最終バスの出発時刻にはまだ早すぎる、そんな時間に歩いて帰ろうと思った。
最寄り駅から自宅までは、徒歩45分程度。
散歩するには丁度よい。時々、1時間半~2時間かけて散歩……、いや、寝歩きしてしまうのだが。
景色を楽しむには時間が遅く、辺りは真っ暗闇。点在する店舗の灯りに、時々安堵する。
珍しく今日は順調だ。
そう思った矢先の事だった。
自宅まで後400メートル程の場所にある交差点で、突然"あれ"に襲われた。俺は"あれ"に抵抗しながら前進する。気がつくと、また立ち止まっている。回りを見渡して状況を把握。また進む。その繰り返し。

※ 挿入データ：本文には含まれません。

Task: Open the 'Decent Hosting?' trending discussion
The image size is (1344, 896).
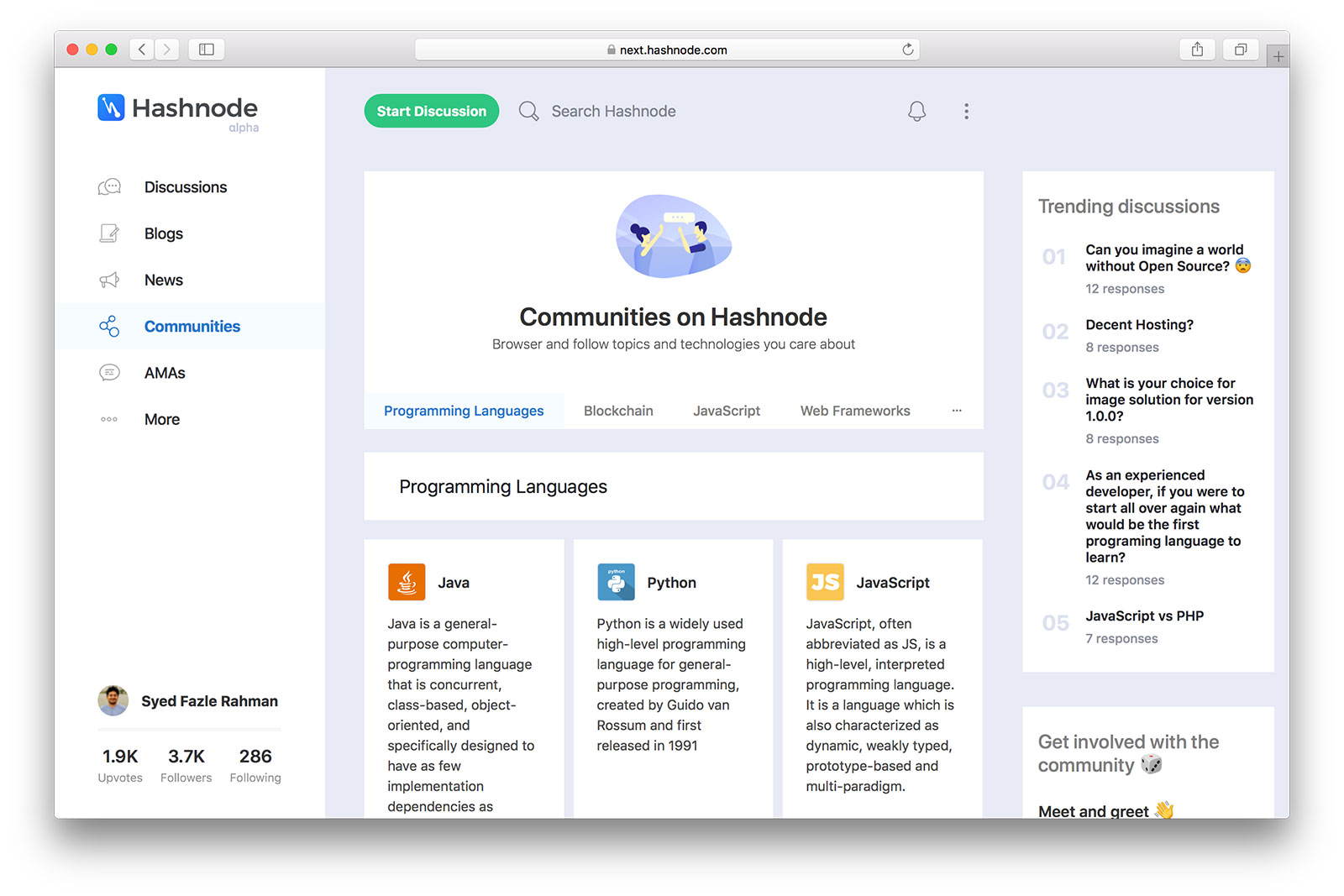Action: point(1138,325)
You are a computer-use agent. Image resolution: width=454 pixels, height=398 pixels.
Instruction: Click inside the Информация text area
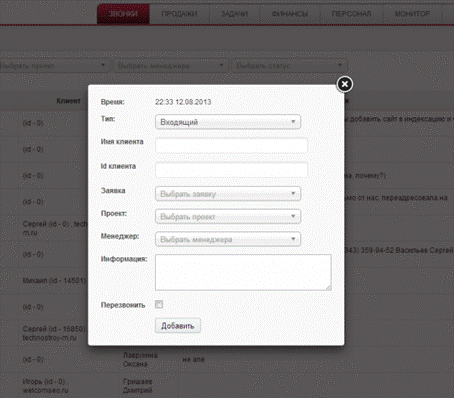coord(243,272)
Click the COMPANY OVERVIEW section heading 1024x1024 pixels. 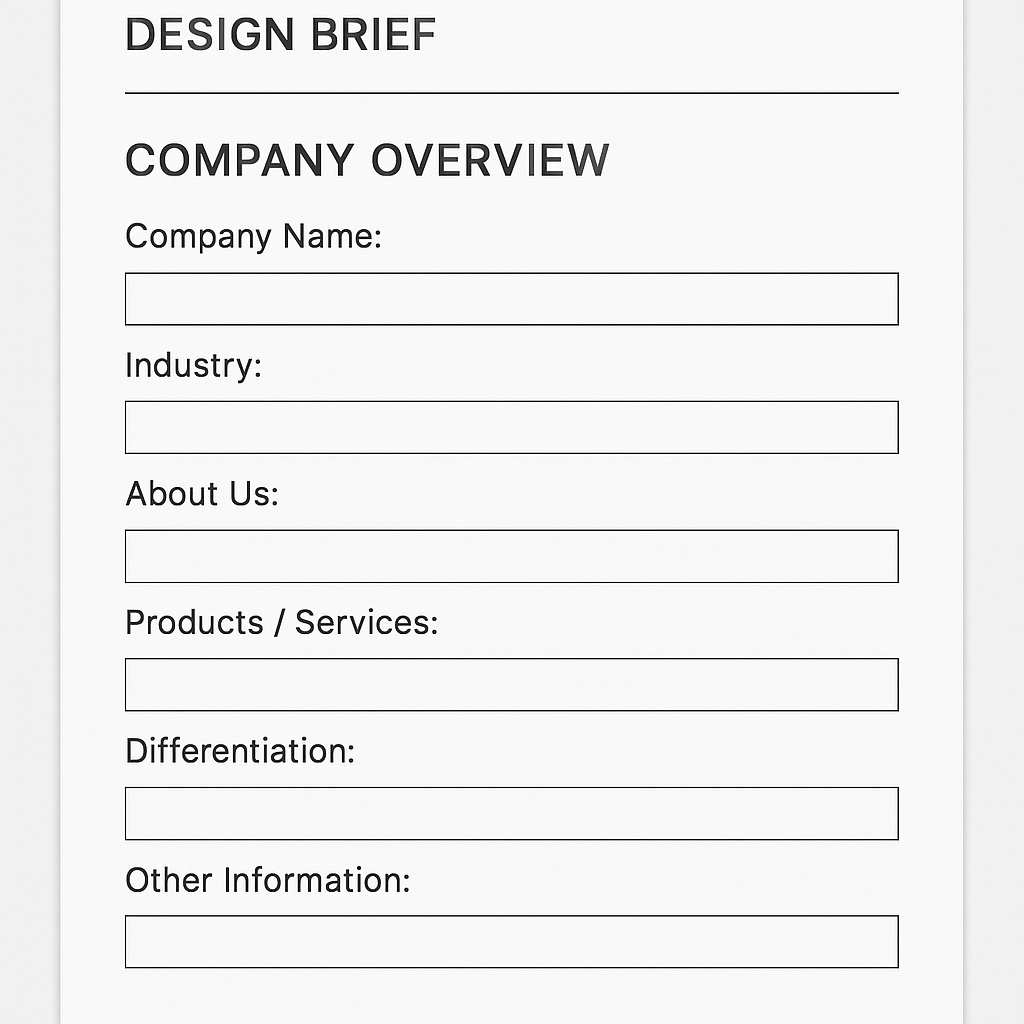coord(367,160)

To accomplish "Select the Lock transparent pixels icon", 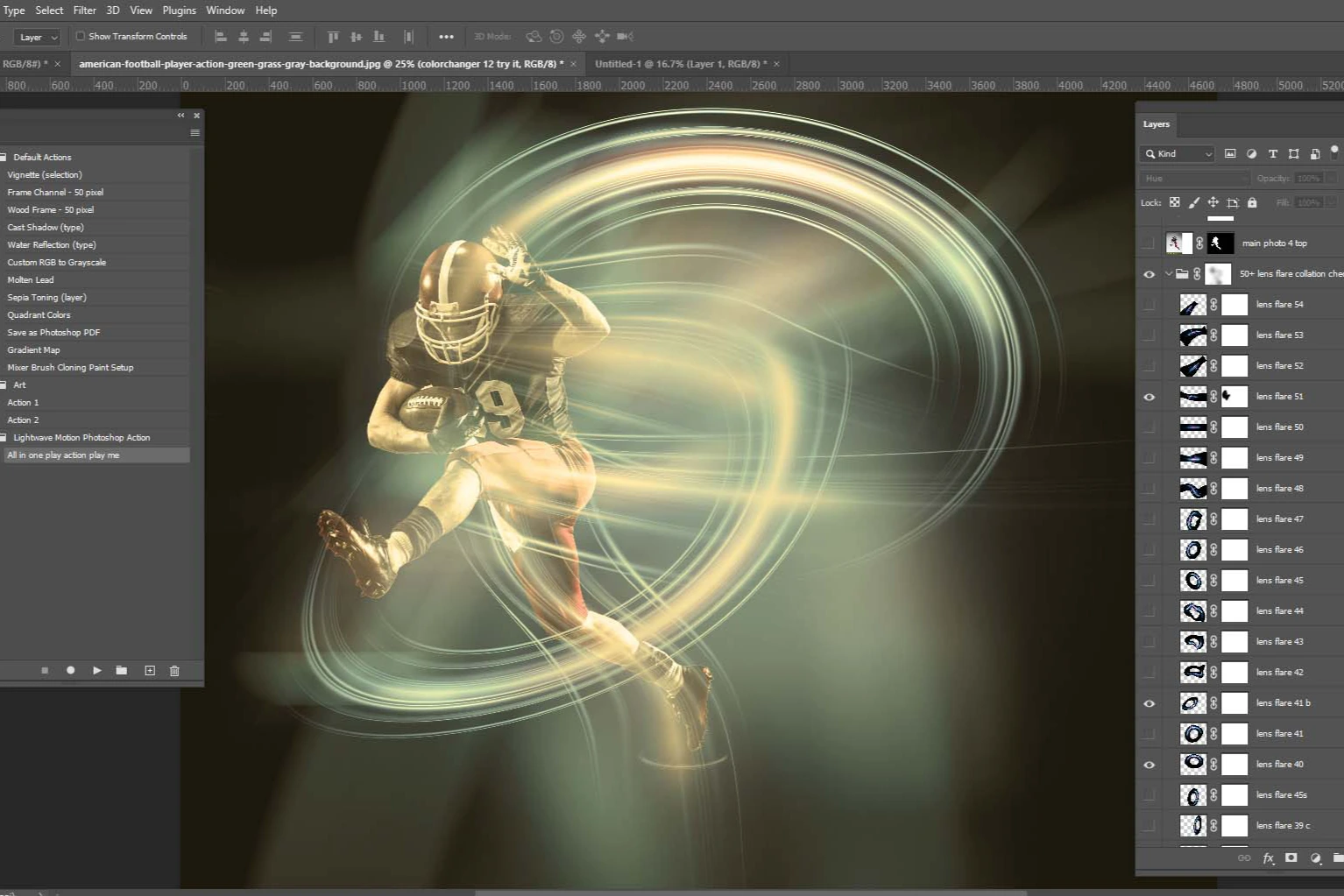I will tap(1174, 202).
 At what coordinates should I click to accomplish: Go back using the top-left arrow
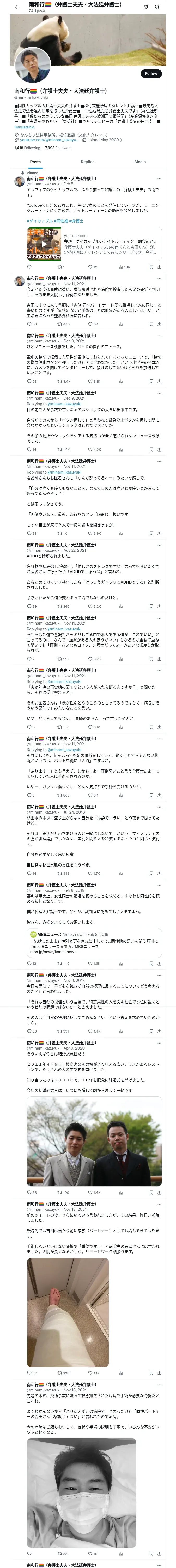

そんな"あれ"との攻防を繰り返しながら、やっとのことで。角を後二回曲がれば自宅前の通りまできた。俺は油断した。背後から何モノかが"迫る気配で意識を取り戻す。"あれ"ではなく車だった。俺はハッとした。路地とはいえ、道路の真中に立っていたからだ。端に
橋に避けて再び歩き出し、角を二回曲がった。
ここは自宅前の路地。家の門までは残り数十メートル。あと少しで家に帰れる。そう思った瞬間に気が付きハッとした。この見慣れない景色は何処だ?後ろに振り返ると家の門を通りすぎていた。俺は安心した隙を"あれ"に狙われたのだ。
何とか玄関の前に着くことが出来た。これで家にはいれると思い、ポケットから鍵を取り出しシリンダーに差し込もうとした。おかしい、入らない。よく見ると、俺は車のキーを差し込もうとしていたのだ。差し込めるわけがない。もう一度挑戦しようと試みたのは、一瞬ふらついた後だった。玄関を前に"あれ"に襲われたのだ。このままでは駄目だ。どれだ、どれが家の扉を開ける鍵だ?必死に探しているうちに大きくふらつき、思わず後退して我にかえった。後退したその先は断崖…ではなく段差があり、更に大きくのけ反ってしまったのだ。が、何とか踏みとどまり転倒を免れた。その反動のお陰か、"あれ"の気配は消え、やっと家の扉を開けることが出来たのだった。
時計を見ると、あの交差点から一時間が経過していた。俺は約400mの道のりを一時間かけて寝歩いてきたのだった。普通に歩けば数分の距離を。
つまり、寝歩いていた時間はほぼ一時間。その間、多少ふらついたものの転倒せず、歩くか立っていたことになる。
俺は恐ろしいと思った。自分の平衡感覚が……、いや自立神経といった方がいいのか。
誰か、俺を横に寝かせてくれ。頼む。